Within AuNP-protein complexes formed of Au_CHIT-H we identified various molecules associated with cellular interaction and internalisation, including hyaluronan-binding proteins such as anti-thrombin III, inter-α-trypsin inhibitor heavy chains, and complement, which have already been implicated as mediators of AuNP-cell interactions [87]; fibrinogen, which has been implicated in specific NP-cell interactions and subsequent immune responses [86, 92]; and transferrin, which has often been associated with NP internalisation, with transferrin-dependent clathrin-mediated endocytosis being a method employed within drug delivery systems [93]. This mechanism has previously been highlighted with exposure of various mammalian cells to AuNPs [51], and with the intrinsic exocytotic recycling of the transferrin receptor [93] may provide an interesting avenue for AuNP intracellular trafficking mechanisms. However, transferrin was found bound to all AuNPs used here, although quantities have not been determined and may vary between different preparations. In summary it is evident that the highly positively charged NPs used in the present study interact with many proteins within FCS which may contribute to the observed biological responses and unique intracellular trafficking.
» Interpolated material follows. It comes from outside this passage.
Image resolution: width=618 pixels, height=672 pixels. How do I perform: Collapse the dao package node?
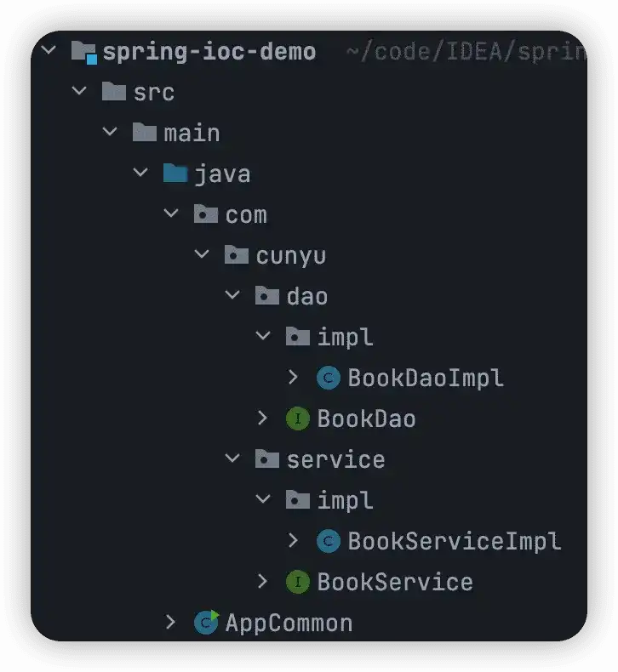[x=232, y=296]
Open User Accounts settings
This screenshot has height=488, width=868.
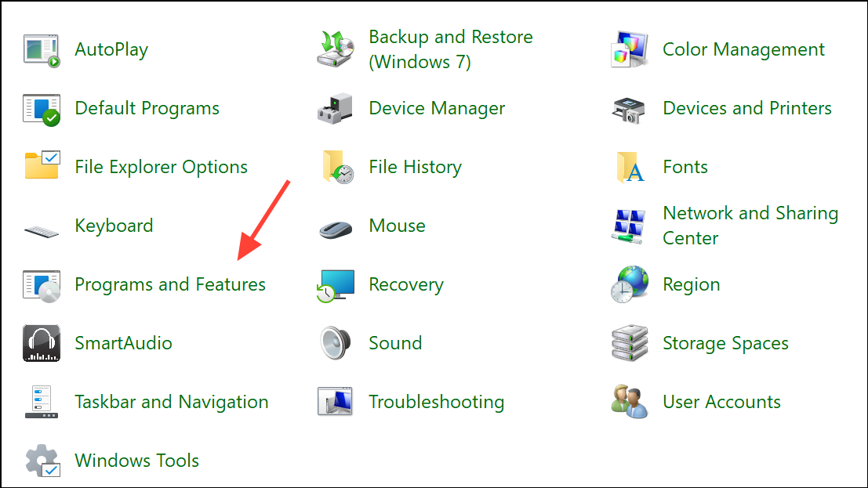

We have shown that differently functionalised AuNPs evolve both extracellularly and inside the cell, which consequently affects their biological impact. Here, the effect of the NP surface charge and charge intensity, through chitosan functionalisation, has been observed to radically affect the interactions with proteins, the intracellular fate of AuNPs, and consequently the cellular responses. We have consistently shown that the interaction with, and the toxicity induced in, cells of the mononuclear phagocyte system was driven by AuNP functionalisation with chitosan, and that increasing chitosan density can exacerbate these events; with enhanced uptake, enhanced cellular responses, and furthermore, a potential rapid and unique exocytosis. Moreover, we have demonstrated that AuNP functionalisation with chitosan, a molecule perceived as non-toxic and biocompatible, encourages a high affinity of AuNPs for biomolecules, which in turn led to cellular toxicity induced by two seemingly non-toxic NP-conjugate components. Therefore, it would be unwise to still consider all AuNPs, of any size, shape or surface composition, as completely inert drug carriers. Final formulations as a whole have to be assessed, since high density functionalisation with otherwise inert components may elicit potentially detrimental biological responses.



RPMI 1640, l-glutamine, streptomycin, penicillin, glutaraldehyde, lipopolysaccharide (LPS), Phorbol 12-myristate 13-acetate (PMA), Tris(2-Carboxyethyl)phosphine hydrochloride solution (TCEP), iodoacetamide (IAA), Bradford reagent, BSA, acetonitrile (ACN) trifluoroacetic acid (≥99.5 %, TFA), and chitosan (with >75 % deacetylation, #417963), were purchased from Sigma-Aldrich (Sigma, St. Louis, MI, USA). With the following materials purchased elsewhere: HEPES and FCS (PAA, Pasching, Austria), SYBR Green Supermix (Bio-Rad), RevertAid H Minus M-MulV reverse transcriptase (MBI Fermentas, St. Leon-Roth, Germany), TRIzol reagent (Invitrogen), CCL2, TNF-α and IL-6 ELISA kits (PeproTech), IL-1-β ELISA (R&D Systems), caspase-1 inhibitor Ac-YVAD-CMK (Calbiochem), epon (Agar Scientific), osmium tetroxide (Electron Microscopy Sciences, Hatfield, UK), triethylammonium bicarbonate buffer (TEAB) (Fluka, Buchs, Switzerland). While trypsin, the LDH detection kit CytoTox 96® Non-Radioactive Cytotoxicity Assay, and the CellTiterBlue® (CTB) Cell Viability Assay were purchased from Promega (Madison, WI, USA).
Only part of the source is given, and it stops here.